Certes, le Sud du pays, région la plus peuplée et la moins pauvre, subissait une offensive djihadiste (même si Bamako n'était pas aussi clairement menacée qu'on le disait).
Certes, il n'était pas absurde de considérer Aqmi (Al-Qaida au Maghreb Islamique) ou Ansar Dine (groupe armé salafiste djihadiste) comme des ennemis communs au Mali et à la France dans la "lutte contre le terrorisme" (but de guerre mis en avant par toutes les puissances ayant lancé des opérations militaires depuis 20 ans, à l'instar de Poutine en Tchétchénie et de George W. Bush en Irak).
Certes, la plupart des populations urbaines qui redoutaient les exactions des djihadistes ont dans un premier temps accueilli l'intervention française avec soulagement (même si dès 2013 se sont fait entendre des voix d'intellectuels maliens redoutant les dérives de l'intervention militaire).
Certes, l'opération Serval, menée de front avec "l'action en faveur du développement économique et de la sécurité" du G5 Sahel (Mauritanie, Mali, Burkina Faso, Niger et Tchad) a obtenu le soutien de l'O.N.U. (dont l'opération MINUSMA vise par ailleurs à protéger les civils et les Droits humains), et elle a remporté dans les premiers mois quelques succès contre les groupes armés.

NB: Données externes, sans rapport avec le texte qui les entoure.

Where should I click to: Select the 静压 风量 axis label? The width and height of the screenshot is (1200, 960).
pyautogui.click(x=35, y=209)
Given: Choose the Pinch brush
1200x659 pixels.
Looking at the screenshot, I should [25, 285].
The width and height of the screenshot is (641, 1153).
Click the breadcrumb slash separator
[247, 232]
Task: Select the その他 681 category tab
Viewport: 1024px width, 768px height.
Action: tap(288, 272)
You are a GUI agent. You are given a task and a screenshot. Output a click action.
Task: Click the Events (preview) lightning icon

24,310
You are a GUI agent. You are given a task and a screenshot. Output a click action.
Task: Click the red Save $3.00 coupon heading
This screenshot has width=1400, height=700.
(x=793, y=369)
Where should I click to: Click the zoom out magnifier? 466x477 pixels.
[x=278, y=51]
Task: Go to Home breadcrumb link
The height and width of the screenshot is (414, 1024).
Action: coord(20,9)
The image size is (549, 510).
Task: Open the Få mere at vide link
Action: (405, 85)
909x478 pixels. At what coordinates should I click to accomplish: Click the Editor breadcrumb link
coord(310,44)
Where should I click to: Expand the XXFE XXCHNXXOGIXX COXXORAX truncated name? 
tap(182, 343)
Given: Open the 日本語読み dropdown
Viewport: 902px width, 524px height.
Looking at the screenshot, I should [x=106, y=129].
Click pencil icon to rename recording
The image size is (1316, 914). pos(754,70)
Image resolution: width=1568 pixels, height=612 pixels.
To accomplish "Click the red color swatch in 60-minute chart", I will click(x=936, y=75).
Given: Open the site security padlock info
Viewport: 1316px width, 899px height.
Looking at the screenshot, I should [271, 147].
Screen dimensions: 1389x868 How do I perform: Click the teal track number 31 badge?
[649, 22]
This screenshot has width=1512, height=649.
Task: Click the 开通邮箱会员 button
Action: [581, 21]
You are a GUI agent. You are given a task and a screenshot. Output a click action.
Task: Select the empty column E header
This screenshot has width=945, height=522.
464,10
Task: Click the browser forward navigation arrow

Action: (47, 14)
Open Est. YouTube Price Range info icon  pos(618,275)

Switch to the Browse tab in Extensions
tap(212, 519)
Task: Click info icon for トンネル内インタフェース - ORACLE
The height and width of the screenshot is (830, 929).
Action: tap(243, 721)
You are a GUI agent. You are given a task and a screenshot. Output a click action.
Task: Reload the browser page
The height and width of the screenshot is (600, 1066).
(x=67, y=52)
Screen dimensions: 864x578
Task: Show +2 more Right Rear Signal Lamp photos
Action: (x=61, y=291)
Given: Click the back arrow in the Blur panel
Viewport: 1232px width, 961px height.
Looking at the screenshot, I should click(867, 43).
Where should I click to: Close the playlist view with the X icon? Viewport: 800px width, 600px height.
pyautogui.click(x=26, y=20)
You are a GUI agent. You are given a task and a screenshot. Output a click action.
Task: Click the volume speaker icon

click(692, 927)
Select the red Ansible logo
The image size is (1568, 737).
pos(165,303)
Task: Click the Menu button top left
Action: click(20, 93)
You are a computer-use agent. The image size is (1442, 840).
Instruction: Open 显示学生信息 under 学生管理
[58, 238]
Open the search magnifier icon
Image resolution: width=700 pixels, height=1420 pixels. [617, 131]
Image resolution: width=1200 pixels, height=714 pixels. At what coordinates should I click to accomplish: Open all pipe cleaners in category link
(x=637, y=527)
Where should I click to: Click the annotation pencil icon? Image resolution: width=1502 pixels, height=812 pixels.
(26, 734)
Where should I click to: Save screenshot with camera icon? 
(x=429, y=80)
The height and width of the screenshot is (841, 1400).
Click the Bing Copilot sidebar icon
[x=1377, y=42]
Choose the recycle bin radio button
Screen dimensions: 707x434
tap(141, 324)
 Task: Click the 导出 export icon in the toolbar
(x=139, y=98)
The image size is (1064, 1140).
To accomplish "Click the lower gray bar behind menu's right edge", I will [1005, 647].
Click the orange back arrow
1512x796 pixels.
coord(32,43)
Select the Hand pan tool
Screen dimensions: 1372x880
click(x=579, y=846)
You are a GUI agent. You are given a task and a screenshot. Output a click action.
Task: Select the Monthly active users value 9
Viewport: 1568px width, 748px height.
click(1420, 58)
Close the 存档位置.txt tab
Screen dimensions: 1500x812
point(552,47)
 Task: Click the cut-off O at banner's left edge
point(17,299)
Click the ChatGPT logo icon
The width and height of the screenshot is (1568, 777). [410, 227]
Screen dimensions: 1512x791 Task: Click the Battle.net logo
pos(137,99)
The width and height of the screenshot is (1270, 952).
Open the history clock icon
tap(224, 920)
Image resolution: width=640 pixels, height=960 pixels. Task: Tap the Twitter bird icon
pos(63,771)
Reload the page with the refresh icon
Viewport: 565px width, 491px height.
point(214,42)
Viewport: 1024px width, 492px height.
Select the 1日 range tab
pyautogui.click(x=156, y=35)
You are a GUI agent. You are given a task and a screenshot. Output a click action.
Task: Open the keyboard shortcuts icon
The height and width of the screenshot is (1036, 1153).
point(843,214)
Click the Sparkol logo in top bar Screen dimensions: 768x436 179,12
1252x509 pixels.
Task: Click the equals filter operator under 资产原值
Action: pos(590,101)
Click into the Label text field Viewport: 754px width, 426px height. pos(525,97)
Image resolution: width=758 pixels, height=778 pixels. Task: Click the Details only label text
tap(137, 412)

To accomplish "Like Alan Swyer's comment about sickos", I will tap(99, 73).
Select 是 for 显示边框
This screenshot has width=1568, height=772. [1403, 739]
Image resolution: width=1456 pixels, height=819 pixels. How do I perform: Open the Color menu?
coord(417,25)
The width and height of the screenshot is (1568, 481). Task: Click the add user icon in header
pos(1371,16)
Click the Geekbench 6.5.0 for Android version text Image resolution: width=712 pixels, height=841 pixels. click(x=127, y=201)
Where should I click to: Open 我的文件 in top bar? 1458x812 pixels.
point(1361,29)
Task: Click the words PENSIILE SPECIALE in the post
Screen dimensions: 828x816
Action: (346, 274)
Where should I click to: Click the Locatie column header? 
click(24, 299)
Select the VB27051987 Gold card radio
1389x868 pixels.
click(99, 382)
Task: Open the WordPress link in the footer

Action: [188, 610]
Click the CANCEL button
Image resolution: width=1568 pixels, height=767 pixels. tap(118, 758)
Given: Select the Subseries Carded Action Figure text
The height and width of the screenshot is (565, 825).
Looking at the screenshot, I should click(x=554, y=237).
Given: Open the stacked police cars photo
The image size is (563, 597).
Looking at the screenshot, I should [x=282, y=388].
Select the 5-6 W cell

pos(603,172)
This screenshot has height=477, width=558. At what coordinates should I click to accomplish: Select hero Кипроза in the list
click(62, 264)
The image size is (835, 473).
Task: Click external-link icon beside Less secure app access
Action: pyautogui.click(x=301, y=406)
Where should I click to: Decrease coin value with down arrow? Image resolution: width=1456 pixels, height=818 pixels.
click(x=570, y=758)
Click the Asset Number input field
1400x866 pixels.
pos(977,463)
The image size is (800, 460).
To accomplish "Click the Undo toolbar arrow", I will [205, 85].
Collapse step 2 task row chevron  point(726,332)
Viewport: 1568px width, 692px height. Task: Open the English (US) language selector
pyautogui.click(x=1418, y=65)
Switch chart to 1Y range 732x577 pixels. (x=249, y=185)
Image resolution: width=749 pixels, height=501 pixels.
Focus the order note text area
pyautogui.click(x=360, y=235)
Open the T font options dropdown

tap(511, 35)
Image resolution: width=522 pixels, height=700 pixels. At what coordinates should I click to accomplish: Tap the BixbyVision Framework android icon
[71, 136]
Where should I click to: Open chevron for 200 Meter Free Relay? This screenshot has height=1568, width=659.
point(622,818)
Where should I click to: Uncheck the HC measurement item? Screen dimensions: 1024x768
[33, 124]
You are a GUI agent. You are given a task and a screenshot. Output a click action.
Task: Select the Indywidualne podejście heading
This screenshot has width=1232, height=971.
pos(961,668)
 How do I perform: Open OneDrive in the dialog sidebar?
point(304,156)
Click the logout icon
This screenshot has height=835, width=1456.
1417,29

Mais qui était plus mal placé que la France pour intervenir avec sa force armée dans un pays où elle ne laisse guère de bons souvenirs ? Elle l'avait violemment conquis à la fin du XIXe siècle, face à la résistance acharnée et désespérée des Khassonkés, des Malinkés, des rois du Kénédougou. La soumission et la domination forcée pendant la colonisation d’un vaste territoire autrefois structuré par de solides empires a été suivie d'une longue ingérence de la France depuis l'indépendance (22 septembre 1960) : attitude ambiguë à l'égard du séparatisme touareg, soutien apporté à la dictature de Moussa Traoré de 1968 à 1991, assujettissement économique du pays (endettement, privatisations, tutelle monétaire), impact sur le Mali de l'aventure libyenne, accommodements avec les dirigeants d'une "démocratie" de plus en plus corrompue au début du XXIe s., rôle encore important d'expatriés français et d'entreprises du CAC 40 espérant jouer un rôle-clé dans une future "reconstruction", renvois massifs récents par Paris de migrants illégaux au Mali, liens privilégiés de la France avec le Qatar... qui pourtant soutient financièrement des groupes djihadistes dans le Sahel !
Il s'ajoute bien sûr à tout cela, comme dans une grande partie du monde, le renouveau d'un islam fondamentaliste voyant la France comme le pays des "croisés" et prêchant ouvertement la haine de la civilisation occidentale.La guerre s'enlise. Aqmi se reconstitue, procédant désormais à des incursions ponctuelles et à des attentats. Le maintien des troupes coûte cher, et la France substitue en 2014 à Serval l’opération Barkhane , pour sécuriser la bande sahélo-saharienne, avec la mission de lutter contre les groupes djihadistes et d’empêcher la constitution de sanctuaires terroristes. Les djihadistes se livrent à une guerre asymétrique, en utilisant les ressentiments locaux et les conflits intercommunautaires conduisant à d'odieux massacres (par ex. entre Peuls et Dogons réfugiés dans des villages). On estime à 9 000 le nombre de morts dans les conflits armés au Mali depuis 2012, dont plus de 3 000 civils.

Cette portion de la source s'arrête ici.